Linux on Apple Silicon with Alyssa Rosenzweig [audio]

Motivations for Linux on Apple Silicon

  • Desire to run Linux natively on very high‑quality, efficient ARM laptops with excellent performance, build quality, battery life, and thermals.
  • Some like the hardware but dislike macOS or want long‑term support after Apple ends OS updates.
  • Seen as a pure “hacker spirit” project: technically inspiring, educational, and a portfolio piece.
  • Viewed as reducing e‑waste by keeping older Macs useful.

Critiques and Ethical Concerns

  • Some see the reverse‑engineering effort as a waste of scarce talent and time, indirectly enriching a closed vendor.
  • Worry about depending on a tiny volunteer team versus a trillion‑dollar company that could break things with new chips or firmware.
  • Argument that buying Apple hardware supports a hostile/walled‑garden business model; others frame it as simply “voting with your wallet.”

Apple’s Openness vs Lockdown

  • Acknowledgment that Apple deliberately designed a boot chain that can securely run unsigned OSes on Macs, unlike iOS devices.
  • Counterpoint: true support would include public docs and drivers; bootloader openness alone is limited.
  • Debate whether this is goodwill, antitrust preemption, internal champions, or just preserving the Mac’s developer market.

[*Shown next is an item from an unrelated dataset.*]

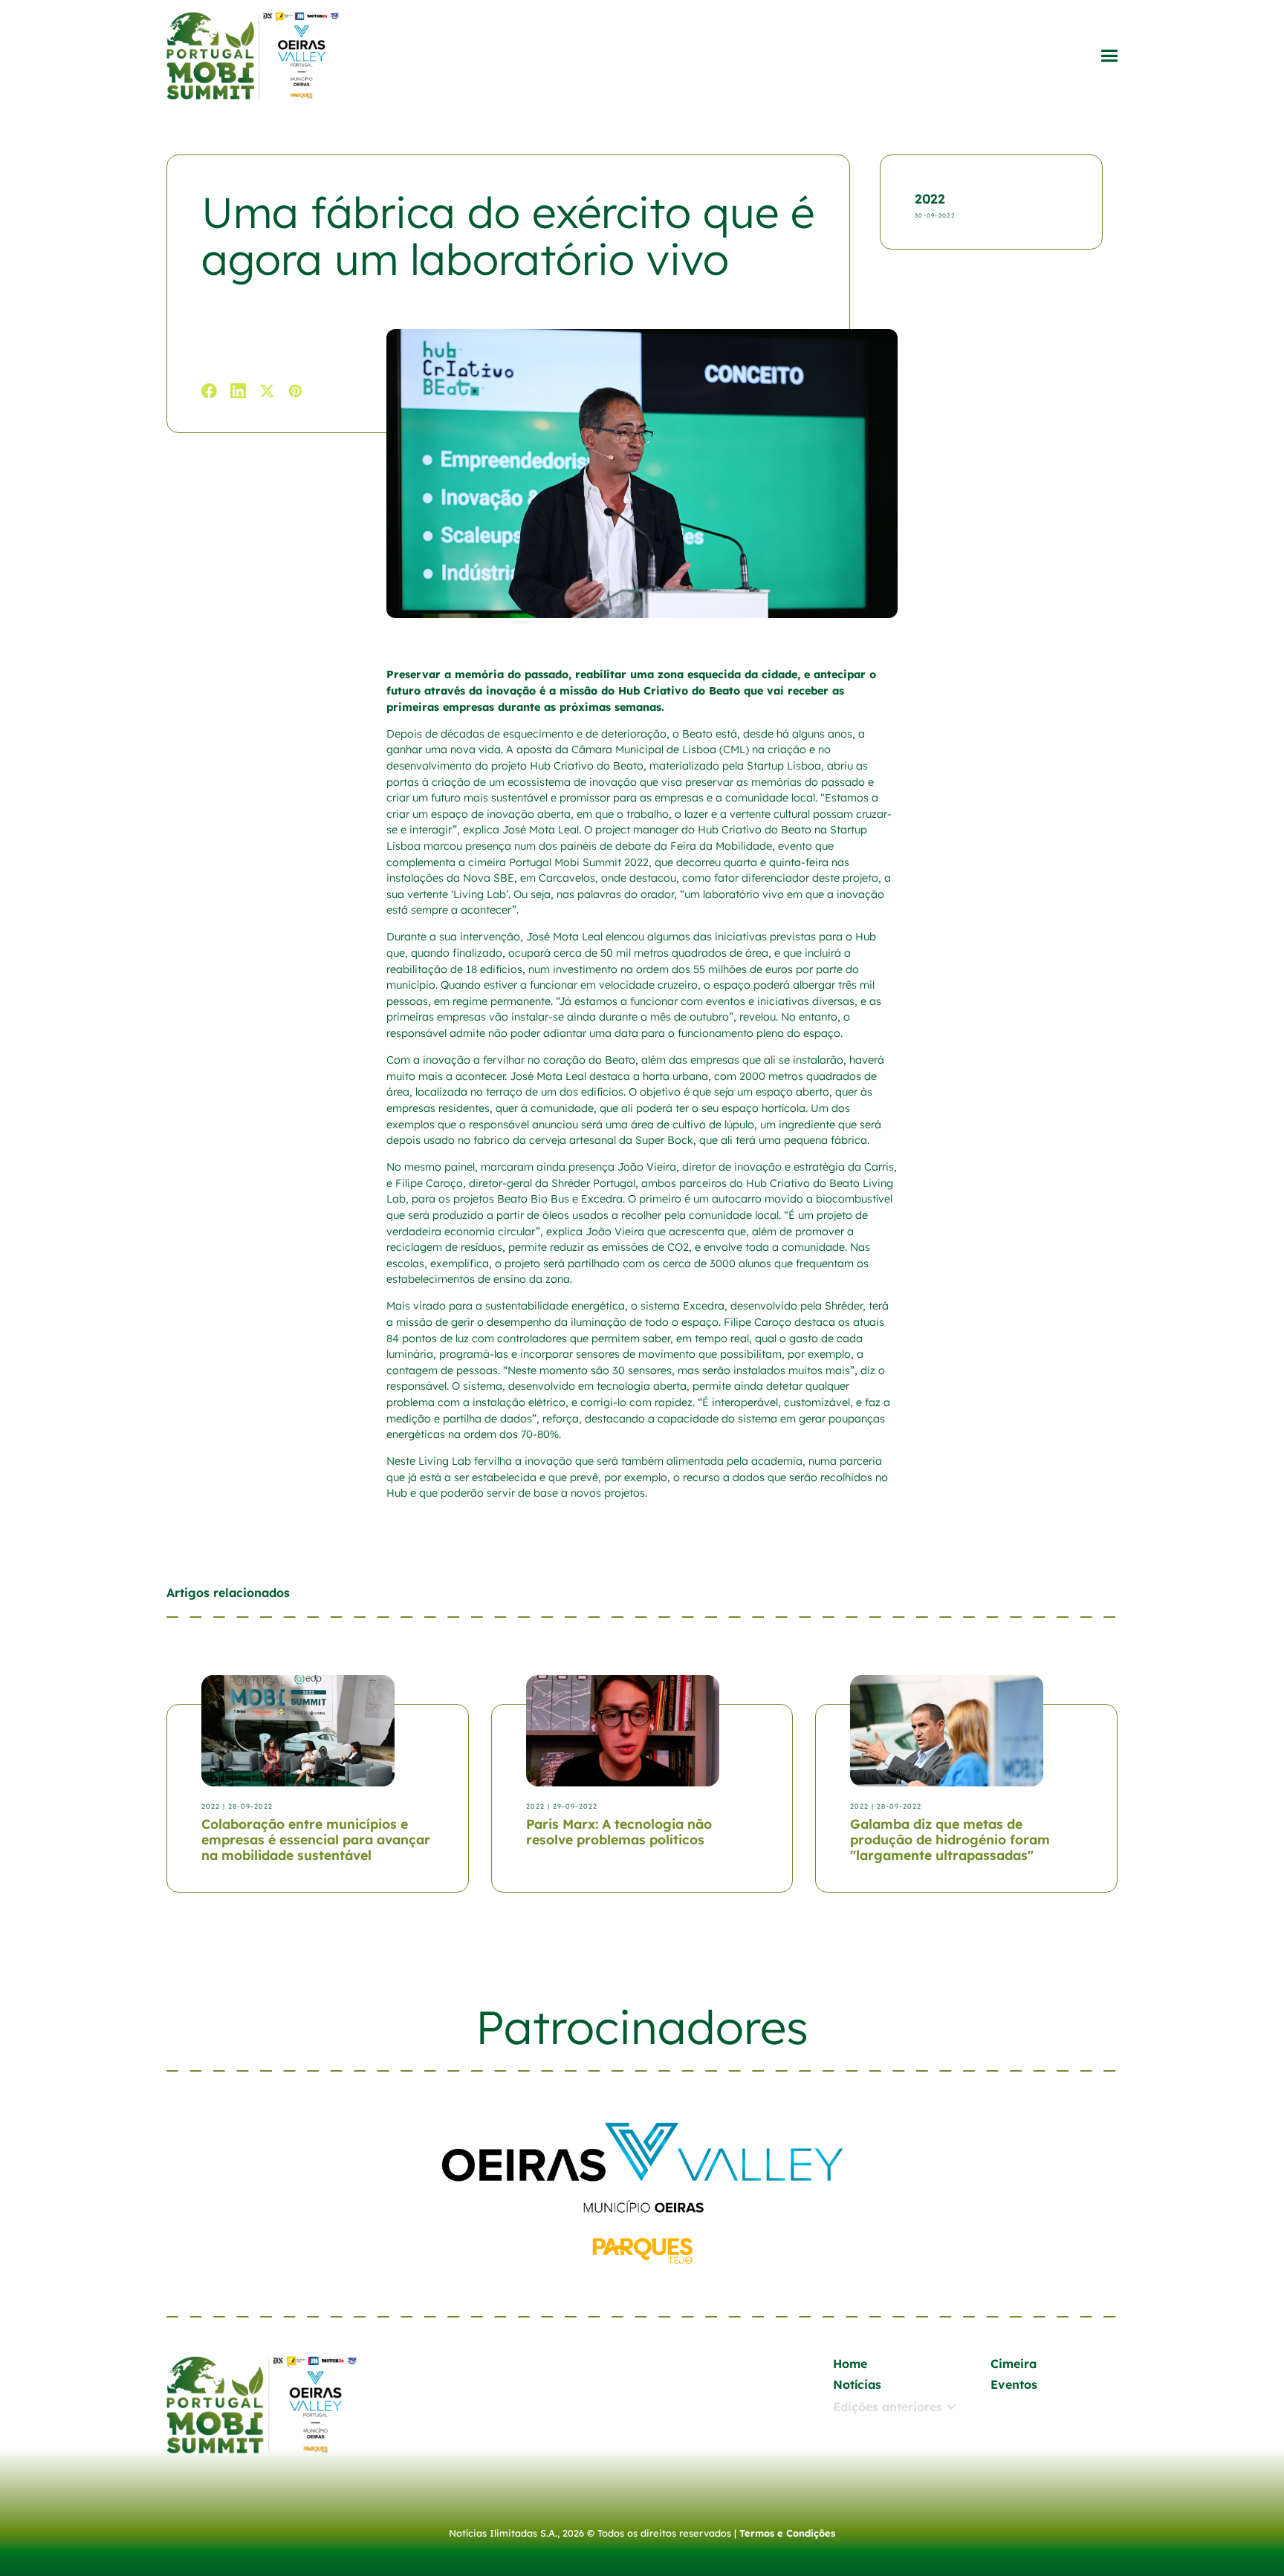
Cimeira (1013, 2363)
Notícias (857, 2384)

Technical Challenges and Reverse Engineering

  • GPU, speakers, and (future) HDR displays are hard: safety‑critical behavior (e.g., speaker “temperature” models in userspace daemons) must be replicated without blowing hardware.
  • Apple’s fast chip cadence and lack of docs means repeated reverse engineering per generation.
  • Comparisons with x86 and Nvidia: historically lots of reverse‑engineered drivers, but today many vendors contribute directly to Linux.

User Experiences with Asahi Linux

  • Some report Asahi as a daily‑driver success, faster than macOS for development and stable enough.
  • Others report many bugs: Wayland/KDE quirks, app crashes, display issues, flaky third‑party drivers (e.g., DisplayLink), missing hardware features.
  • General consensus: impressive early progress, but still not “it just works” for all use cases.

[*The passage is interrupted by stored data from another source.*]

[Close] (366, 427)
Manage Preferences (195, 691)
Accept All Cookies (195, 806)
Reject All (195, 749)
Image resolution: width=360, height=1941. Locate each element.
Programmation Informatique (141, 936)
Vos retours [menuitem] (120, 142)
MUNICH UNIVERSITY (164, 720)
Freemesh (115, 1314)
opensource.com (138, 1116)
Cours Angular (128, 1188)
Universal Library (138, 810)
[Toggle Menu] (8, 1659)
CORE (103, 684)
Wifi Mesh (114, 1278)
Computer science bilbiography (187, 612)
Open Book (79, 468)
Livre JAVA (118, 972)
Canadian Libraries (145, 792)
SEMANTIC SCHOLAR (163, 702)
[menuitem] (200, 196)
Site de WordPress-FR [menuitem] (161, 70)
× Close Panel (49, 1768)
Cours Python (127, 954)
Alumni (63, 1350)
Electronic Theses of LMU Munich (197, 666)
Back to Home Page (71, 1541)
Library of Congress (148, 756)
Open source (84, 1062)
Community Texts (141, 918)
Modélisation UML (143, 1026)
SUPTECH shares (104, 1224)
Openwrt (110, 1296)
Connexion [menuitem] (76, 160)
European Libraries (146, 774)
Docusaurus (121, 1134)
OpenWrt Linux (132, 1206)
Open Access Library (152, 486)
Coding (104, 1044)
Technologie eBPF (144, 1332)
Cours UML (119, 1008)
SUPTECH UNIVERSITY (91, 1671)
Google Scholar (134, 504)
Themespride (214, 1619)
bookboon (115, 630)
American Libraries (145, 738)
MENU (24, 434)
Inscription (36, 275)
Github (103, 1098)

Hardware Competition and Alternatives

  • Debate over how far Apple’s performance‑per‑watt lead still extends versus modern AMD/Intel/Qualcomm.
  • Some prefer open‑friendlier x86/ARM laptops (Framework, ThinkPad, Chromebooks) and VM‑based Linux on Macs.
  • Battery‑life advantages (e.g., “all‑day” use) are highly valued by some, seen as overhyped by others.

Community, Funding, and Social Dynamics

  • Calls for crowdfunding to accelerate development.
  • Some recall earlier hostility or off‑topic identity debates around the project, leading to Asahi blocking HN referrers for a time.